Oh María siempre Virgen, augustísima Soberana y Reina de los
Mártires, ninguna mente humana puede concebir, ni lengua humana expresar
la inmensidad del dolor que llenó vuestro Corazón de amargura y bañó de
lágrimas vuestra Faz, durante la Pasión y Muerte de vuestro amadísimo
Hijo Jesús. Después de su despedida, cuando partió de Vos para ir al
Sacrificio, llegó esa amarga noche cuando en espíritu Le contemplasteis
sudando sangre en el Huerto, aprehendido, torturado en mil maneras, y
apresado como un malechor. Y cuando vino la mañana, Vos le visteis
conducido de tribunal en tribunal, igualado con, y de hecho, pospuesto a
Barrabás, tomado por loco, cruelmente azotado y coronado con agudas
espinas.
Vos habeis escuchado la sentencia de Su
condenación y los ecos de las trompetas. Vos le seguisteis cuando cargó
la Cruz sobre sus hombros lacerados, cayó al suelo, y recibió nuevas
llagas de sus caídas. Vos Le visteis en esa Calle de la Amargura,
incapaz de veros por los escupitajos, la sangre y las lágrimas que
cubrían sus divinos Ojos. Vos estuvisteis presente allí cuando los
verdugos perforaron sus Manos y Pies con grandes clavos, Le levantaron
en la Cruz entre dos ladrones, y vuestros vestidos fueron salpicados con
su Preciosísima Sangre.
===============
Objetivo del ejercicio: Reproduce completa la oración a María sobre su dolor en la Pasión, sin cambiar ni una palabra ni un signo.

Material:
===============
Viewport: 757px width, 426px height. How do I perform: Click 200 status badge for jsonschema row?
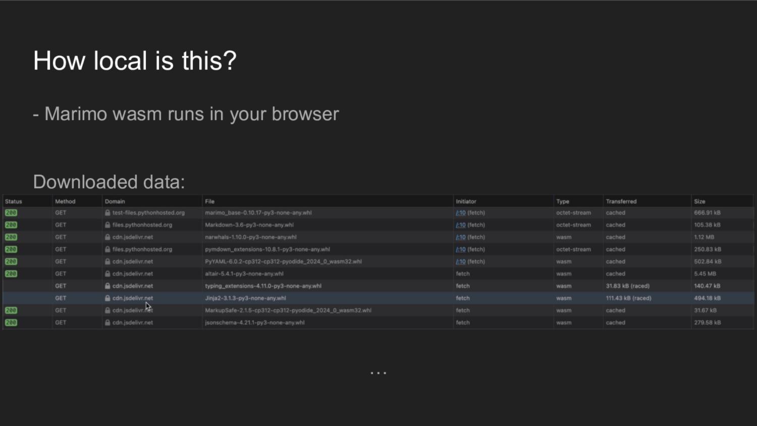pyautogui.click(x=11, y=323)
===============
Tarea resuelta:
Oh María siempre Virgen, augustísima Soberana y Reina de los
Mártires, ninguna mente humana puede concebir, ni lengua humana expresar
la inmensidad del dolor que llenó vuestro Corazón de amargura y bañó de
lágrimas vuestra Faz, durante la Pasión y Muerte de vuestro amadísimo
Hijo Jesús. Después de su despedida, cuando partió de Vos para ir al
Sacrificio, llegó esa amarga noche cuando en espíritu Le contemplasteis
sudando sangre en el Huerto, aprehendido, torturado en mil maneras, y
apresado como un malechor. Y cuando vino la mañana, Vos le visteis
conducido de tribunal en tribunal, igualado con, y de hecho, pospuesto a
Barrabás, tomado por loco, cruelmente azotado y coronado con agudas
espinas.
Vos habeis escuchado la sentencia de Su
condenación y los ecos de las trompetas. Vos le seguisteis cuando cargó
la Cruz sobre sus hombros lacerados, cayó al suelo, y recibió nuevas
llagas de sus caídas. Vos Le visteis en esa Calle de la Amargura,
incapaz de veros por los escupitajos, la sangre y las lágrimas que
cubrían sus divinos Ojos. Vos estuvisteis presente allí cuando los
verdugos perforaron sus Manos y Pies con grandes clavos, Le levantaron
en la Cruz entre dos ladrones, y vuestros vestidos fueron salpicados con
su Preciosísima Sangre.